Haven garda le silence, mais son regard se déplaça vers Kaladria, qui, d'un hochement de tête, l'invita à terminer son œuvre. Il tira d'un coup sec sur le fil.
L'instant s'étira. Callie, choquée, s'effondra sur le linoléum.
Ses cheveux blonds, vite tâchés de sang, et sa main agrippée à son cou, elle tenta en vain de stopper l'hémorragie.
Ilyann, horrifié, se retint de crier tant bien que mal. Au beau milieu de l'hôpital, cela n'aurait fait que lui apporter davantage de problèmes. À la place, il se contenta de murmurer des paroles à peine audibles depuis le micro de son ordinateur. Son impuissance était palpable.
Victorien s'élança vers Callie et s'accroupit à ses côtés. Il tenta d'endiguer le flot de sang à son tour, mais ses instincts de Madrigan lui hurlaient que cela ne servait à rien. La seule chose qu'il aurait pu faire était de transférer sa blessure vers quelqu'un d'autre à l'aide de magie rouge, mais présentement, il n'en avait pas la possibilité.

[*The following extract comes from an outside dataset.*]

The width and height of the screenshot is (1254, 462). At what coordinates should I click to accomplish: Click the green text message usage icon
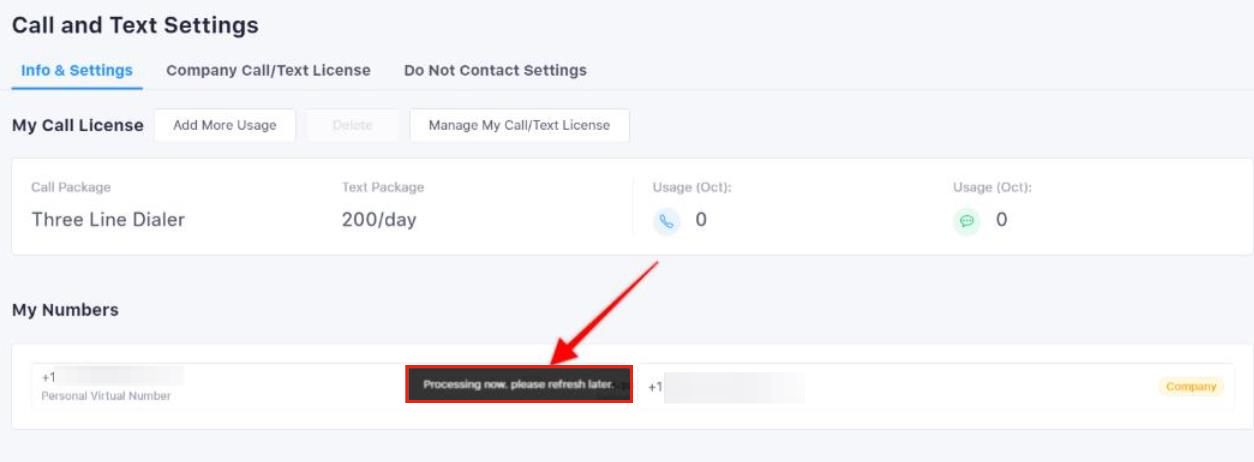coord(966,221)
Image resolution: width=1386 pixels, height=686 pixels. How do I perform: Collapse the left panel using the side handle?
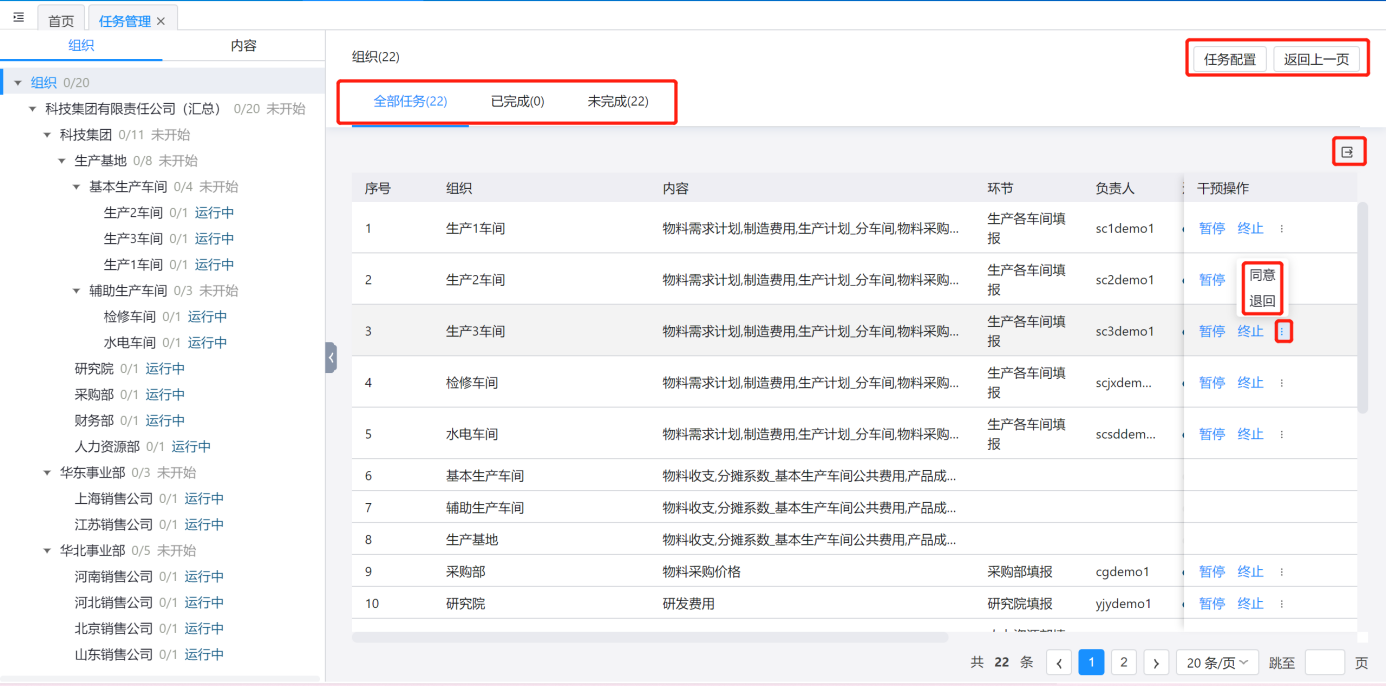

Quand Callie cessa de bouger et que ses yeux se fixèrent dans le vide, Victorien, les mains couvertes de son sang, réfléchit à toutes les manières possibles de faire regretter leurs agissements à ses collègues.
Sauf que Kaladria tenait toujours Maximilien contre elle, et elle avait d'autres plans.
- Tu es toujours à l'hôpital, Ilyann, l'appela-t-elle. Tu as encore la petite Eloïse sous la main. Nous allons donc passer un marché. Tu l'opères selon nos plans, ou tu ne pourras plus jamais revoir ton fils, si tu vois ce que je veux dire.
Ilyann avait bien du mal à garder des pensées claires. Ses paupières clignaient sans discontinuer et sa respiration irrégulière se remarquait même par écran interposé. Il ne pouvait pas voir Callie, mais la figure de Kaladria et de son fils entre ses mains était suffisante pour l'emplir d'horreur.
Victorien se redressa lentement. Il aurait voulu l'aider ou au moins s'excuser de n'avoir pu rien faire. Ilyann, tout comme Callie, n'auraient jamais dû finir dans une pareille situation.
- Je l'opérerai, capitula Ilyann. Mais je vous en supplie, ne touchez pas à mon fils.
- Vous voyez, nous finissons par trouver un compromis, ironisa Kaladria. Tu as toujours été sage, Ilyann.
Victorien avait envie de lui faire avaler une par une les dents de son sourire satisfait. Assassiner Callie. Prendre Maximilien en otage pour contraindre Ilyann à agir. Quelle serait la prochaine étape ?
Il n'avait pas envie de le savoir. Tout ce qu'il savait, c'était qu'il devrait la contrer.
Les responsabilités, il le prendrait toutes.